Hildebrand had never expected to be allowed to take part in a fairy-tale, and at first he could hardly believe in such luck.
'Do you mean to say,' he said, 'that if I say I found a pot of gold in the garden yesterday I did find a pot of gold?'
'No; you'll find it to-morrow. The thing works backwards, you see, like all looking-glass things. You know your "Alice," I suppose? There's only one condition: you won't be able to see yourself in the looking-glass any more!'
'Who wants to,' said Hildebrand.
'And things you say to yourself don't count.'
'There's always Ethel,' said Ethel's brother.

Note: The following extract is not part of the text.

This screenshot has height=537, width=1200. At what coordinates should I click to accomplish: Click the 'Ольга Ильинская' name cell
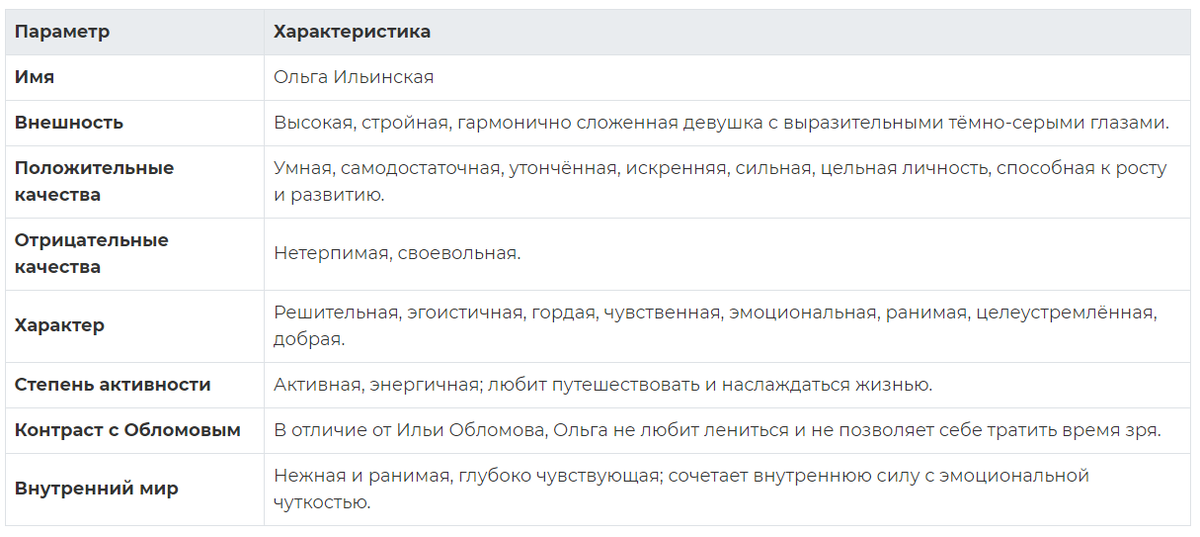(x=354, y=77)
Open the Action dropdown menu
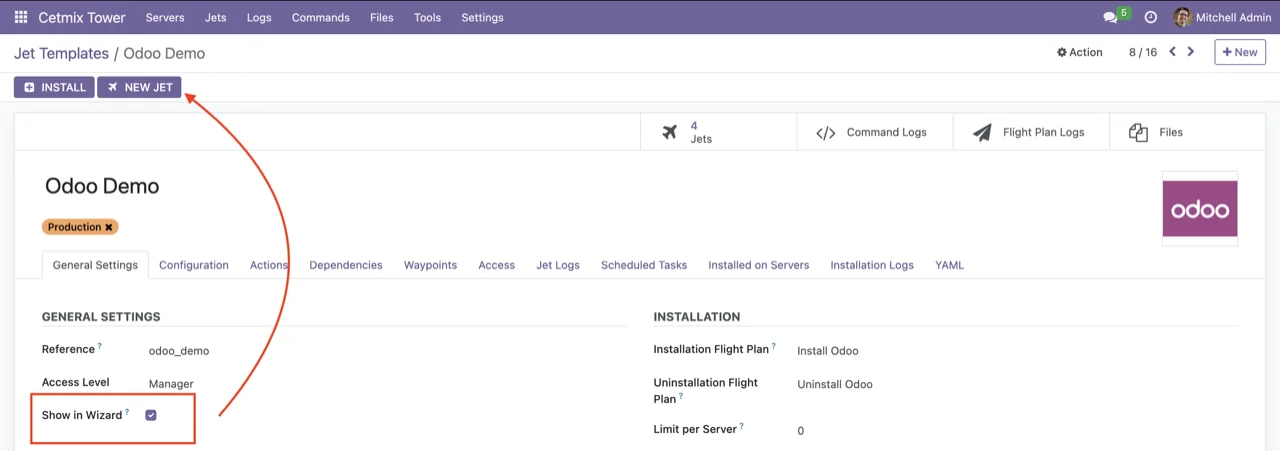Viewport: 1280px width, 451px height. click(x=1080, y=52)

'You accept, then?' said the boy in the glass.
'Rather!'
'Right' And with that the looking-glass boy vanished, and Hildebrand was left staring at the mirror, which now reflected only the wash-hand-stand and the chest of drawers, and part of the picture of Lord Roberts pinned against the wall. You have no idea how odd and unpleasant it is to look at a glass and see everything reflected as usual, except yourself, though you are right in front of it. Hildebrand felt as if he must have vanished as well as the looking-glass boy. But he was reassured when he looked down at his hands. They were still there, and still extremely dirty. The second bell had rung, and he washed them hastily and went down.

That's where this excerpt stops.